• [Task to complete]
When you reach the line that contains "Task: Go back with the left arrow", give it back exactly along with each line after it to the end of the entries; skip any pictures.

%%

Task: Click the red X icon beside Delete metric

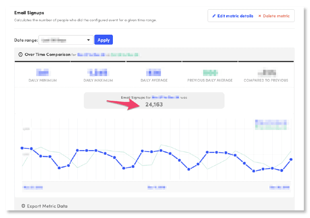Action: pyautogui.click(x=260, y=16)
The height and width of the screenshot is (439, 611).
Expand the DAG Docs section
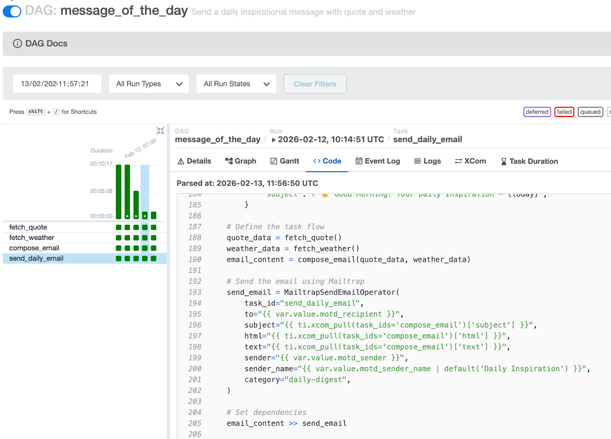[46, 43]
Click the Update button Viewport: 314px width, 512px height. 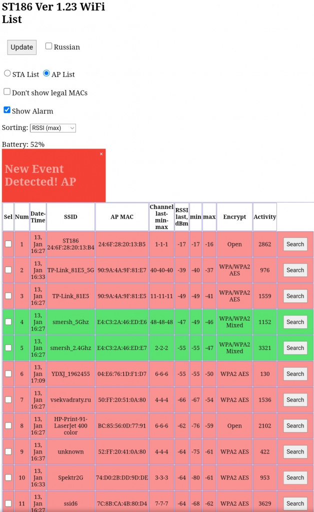(22, 47)
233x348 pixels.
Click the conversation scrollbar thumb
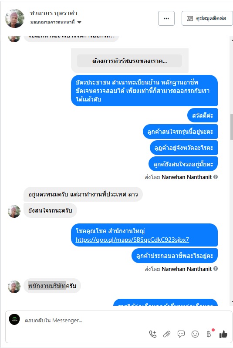coord(231,127)
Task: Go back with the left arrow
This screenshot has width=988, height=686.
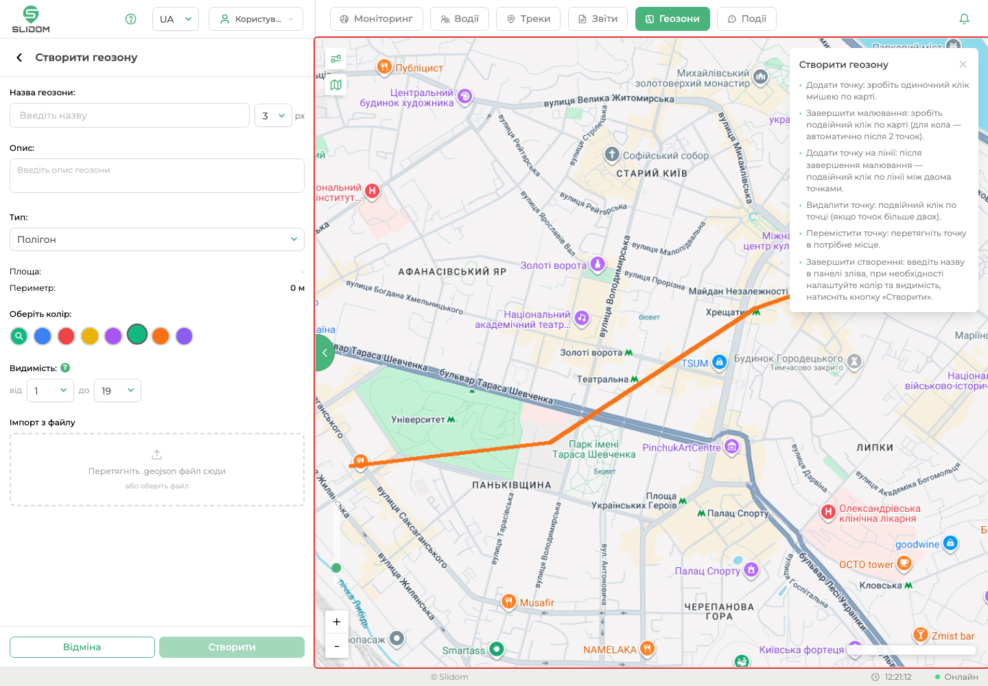Action: click(x=19, y=58)
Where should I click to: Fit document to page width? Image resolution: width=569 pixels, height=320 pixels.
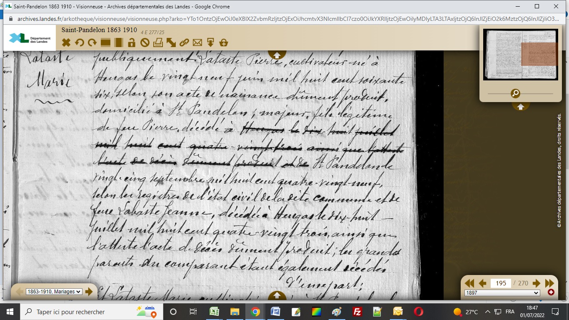(x=105, y=43)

%%

• [Worked solution]
Task: Go back with the left arrow
This screenshot has width=988, height=686.
Action: click(x=19, y=58)
Where should I click to: Fit document to page width? Image resolution: width=569 pixels, height=320 pixels.
(x=105, y=43)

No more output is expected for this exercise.